I see a "bir" there  Am I misunderstanding your question?


----------



## blueeye

Marielopez said:


> I have a question about definite and undefinite words.
> 
> Do we say :
> Yeni arabam var or yeni bir arabam var?"I have a new car" in english so logically it is yeni bir arabam var. Right?
> 
> But i am reading a text that says: "bak bu güzel bir fikir işte": look it is a nice idea. When we translate we have the"a" so we should have "bir" also , but we don't.
> 
> Can you explain this to me guys? Thanks a lot



You right Marielopez . Sometimes we dont need use "bir" ,Because its some meaning like that.
Benim bir kombucha mantarım var - Benim kombucha mantarım var.

But "bak bu güzel bir fikir işte" this is sentence pattern.

Like : "Bu harka bir fikir" also you need use "bir".


----------



## Marielopez

Rallino said:


> I see a "bir" there  Am I misunderstanding your question?


I am so sorry i was thinking of it so i wrote it without noticing. I deleted it. No, there is not "bir" in the text i am reading. Sorry


----------



## blueeye

Yes you right Marielopez . its depending on the situation. There is excitement in this article. 
We usualy use but of course its not necessary everytime. If you use google translate (I don't like their translations, but no other alternative)  can make it wrong.
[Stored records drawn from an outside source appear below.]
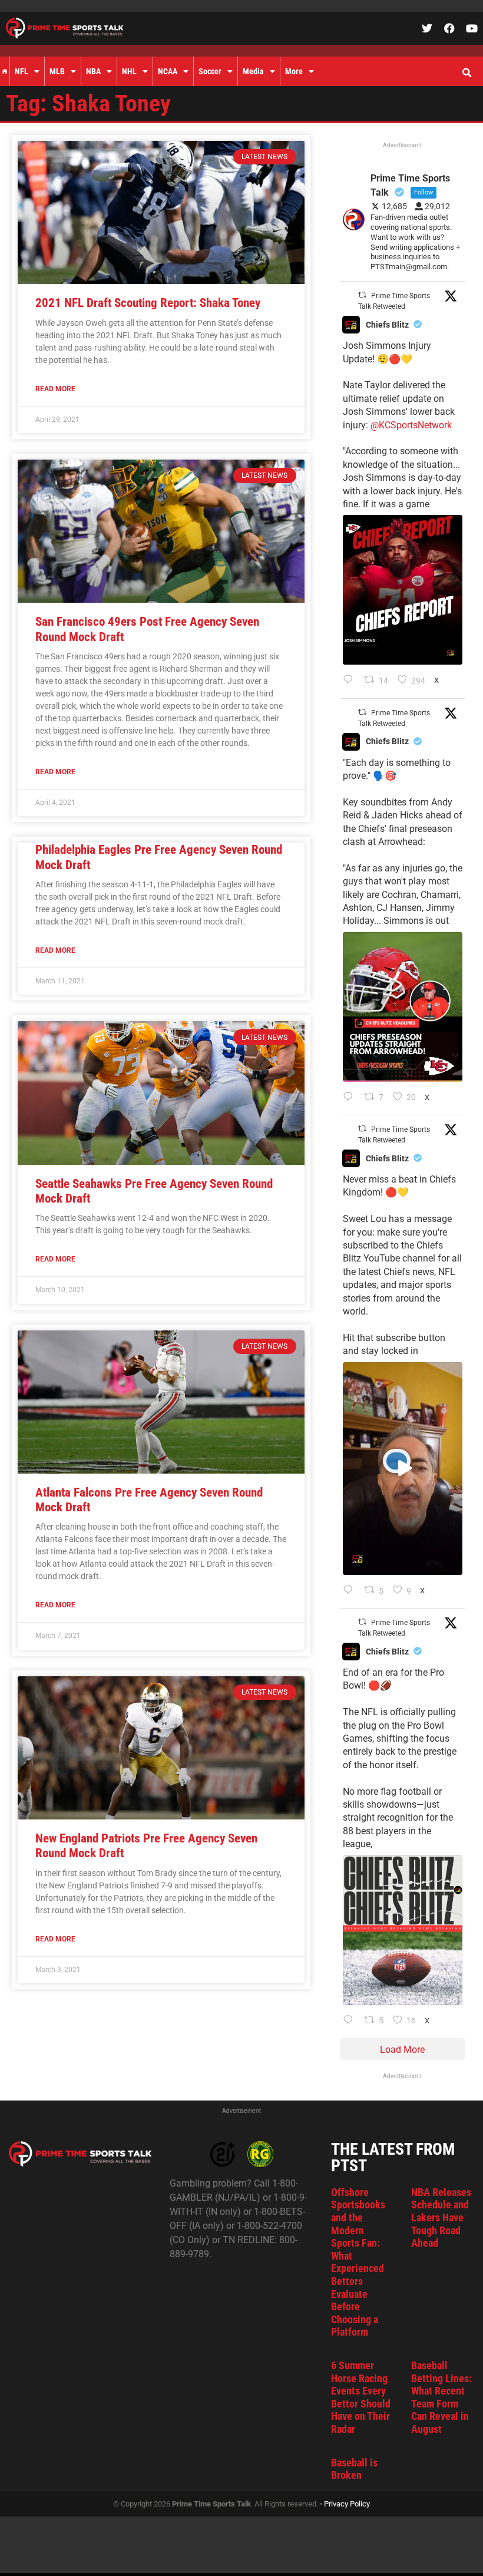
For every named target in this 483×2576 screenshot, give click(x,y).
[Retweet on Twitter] (362, 294)
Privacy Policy (347, 2503)
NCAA (167, 71)
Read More (55, 389)
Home (4, 71)
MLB (57, 71)
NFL (21, 71)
Note: Its a very small detail. It doesnt change meaning.


----------



## KnnDmrl

In a sentence "Bak, *bu* güzel fikir işte", the word of "bu" (which means "*this*" in Turkish) may also refer to "one thing" in a given situation. Therefore, as you wrote, correct translate would be "look, it is *a* nice idea".


----------



## Cahittinsan

Generally we said ı have car (yeni arabam var).
But I have a car true, too. .


----------



## blueeye

Cahittinsan said:


> Generally we said ı have car (yeni arabam var).
> But I have a car true, too. .


It like Turkenglish (Turkenglish = Turkish + English)


----------



## Cahittinsan

.


----------



## Cagsak

Marielopez said:


> I have a question about definite and undefinite words.
> 
> Do we say :
> Yeni arabam var or yeni bir arabam var?"I have a new car" in english so logically it is yeni bir arabam var. Right?
> 
> But i am reading a text that says: "bak bu güzel fikir işte": look it is a nice idea. When we translate we have the"a" so we should have "bir" also , but we don't.
> 
> Can you explain this to me guys? Thanks a lot



"Yeni bir arabam var." or "bu çok güzel bir fikir." sounds better to me. I wouldn't say "yeni arabam var." nor "bu çok güzel fikir." but I can't say it's wrong to say these phrases without "bir". Sometimes we drop it. You don't have to do the same.


----------